However, this cannot be represented anymore as a binary VCF, which is a huge problem:

$ bcftools view -Ou GCF_000001405.40.gz -r NC_000001.11:6259533-6259533 | bcftools view -H
[E::bcf_write] Data at NC_000001.11:6259533 contains 64-bit values not representable in BCF. Please use VCF instead
[main_vcfview] Error: cannot write to (null)

Is there a discussion in samtools/hts-specs to get the BCF specification to update the specification to 64-bit values?

freeseek avatar Jul 13 '23 17:07 freeseek

Changing BCF specification is not an easy task and may take a long time even if there is a good will to do it. The problem could be addressed more easily at dbSNP side if the INFO/RS was a string rather than an integer.

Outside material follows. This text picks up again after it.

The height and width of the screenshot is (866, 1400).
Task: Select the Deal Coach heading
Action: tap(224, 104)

pd3 avatar Jul 14 '23 08:07 pd3

Hi,

I am getting the same error when trying to annotate dbSNP 156. I understand from the discussion that this issue can't be fixed temporarily. But can you help me with compiling HTSlib with option -DVCF_ALLOW_INT64. I did read the documentation and it states that this option needs to be added manually in the makefile. I tried that and it's not working. I made this change in the makefile in the htslib-1.20 folder with bcftools-1.20. Since I have no experience in developing with C++ and make, could you please specify the exact changes to be made in the makefile? Is this correct? CFLAGS = -g -Wall -O2 -fvisibility=hidden -DVCF_ALLOW_INT64=1

ShrutiBaikerikar avatar Apr 17 '24 12:04 ShrutiBaikerikar

Yes, that is correct, one must compile with -DVCF_ALLOW_INT64. Try to force recompilation of vcf.c with touch vcf.c, see what the standard make command line looks like and add -DVCF_ALLOW_INT64. It should be noted that this has not been terribly well tested, hopefully the code did not deteriorate too much.

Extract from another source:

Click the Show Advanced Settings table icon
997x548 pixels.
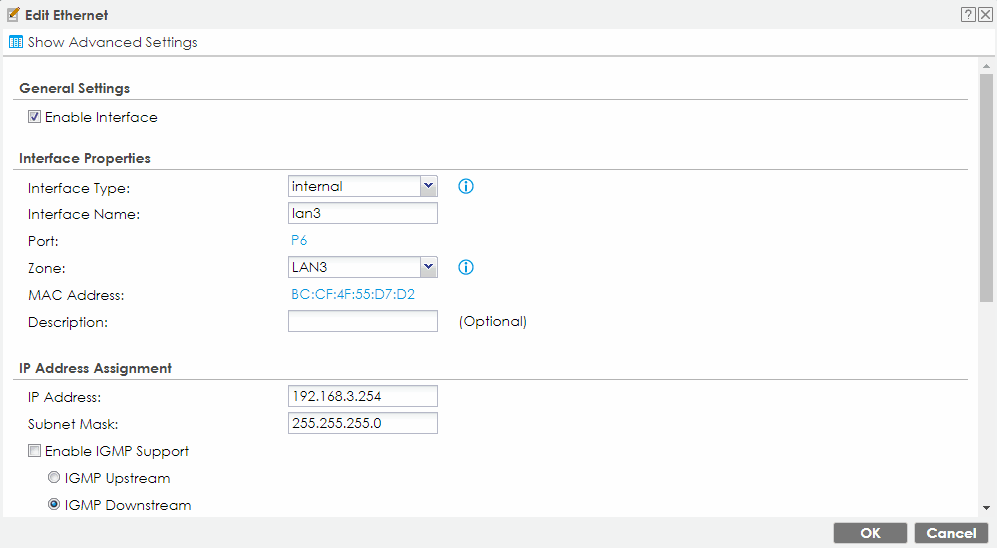pos(16,42)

Perhaps a simpler workaround is to edit the VCF using the reheader command, changing the offending tag to Type=String

bcftools view -h file.vcf.gz > hdr.txt
# edit hdr.txt and change the offending tag to Type=String
reheader -h hdr.txt -o new.bcf file.vcf.gz

pd3 avatar Apr 17 '24 13:04 pd3

Hi,

Thanks for the solutions. I tried to recompile with touch vcf.c and the addition of -DVCF_ALLOW_INT64 in the makefile but the error persisted.

The second solution, which is changing the tag to Type=String, worked and I could successfully use bcftools view as well as bcftools annotate

Thank you very much for your help.

ShrutiBaikerikar avatar Apr 20 '24 15:04 ShrutiBaikerikar